當前位置：首頁 > 编程资源 > 编程问答 >内容正文

编程问答

算法竞赛训练指南代码仓库_数据仓库综合指南

發布時間：2023/12/15 编程问答 35 豆豆

生活随笔收集整理的這篇文章主要介紹了算法竞赛训练指南代码仓库_数据仓库综合指南小編覺得挺不錯的,現在分享給大家,幫大家做個參考.

算法競賽訓練指南代碼倉庫

重點 (Top highlight)

As a data scientist, it’s valuable to have some idea of fundamental data warehouse concepts. Most of the work we do involves adding enterprise value on top of datasets that need to be clean and readily comprehensible. For a dataset to reach that stage of its lifecycle, it has already passed through many components of data architecture and, hopefully, many data quality filters. This is how we avoid the unfortunate situation wherein the data scientist ends up spending 80% of their time on data wrangling.

作為數據科學家，了解基本數據倉庫概念非常有價值。我們所做的大部分工作都涉及在需要整潔且易于理解的數據集之上增加企業價值。為了使數據集達到其生命周期的這一階段，它已經通過了數據體系結構的許多組件，并希望通過許多數據質量過濾器。
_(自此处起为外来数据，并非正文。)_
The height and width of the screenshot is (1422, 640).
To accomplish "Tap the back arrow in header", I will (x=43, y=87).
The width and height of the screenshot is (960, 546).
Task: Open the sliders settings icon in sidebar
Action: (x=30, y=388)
這樣，我們就避免了不幸的情況，在這種情況下，數據科學家最終將80％的時間都花在了數據整理上。

Let’s take a moment to deepen our appreciation of the data architecture process by learning about various considerations relevant to setting up a data warehouse.

讓我們花一點時間，通過學習與建立數據倉庫有關的各種注意事項，加深對數據體系結構過程的認識。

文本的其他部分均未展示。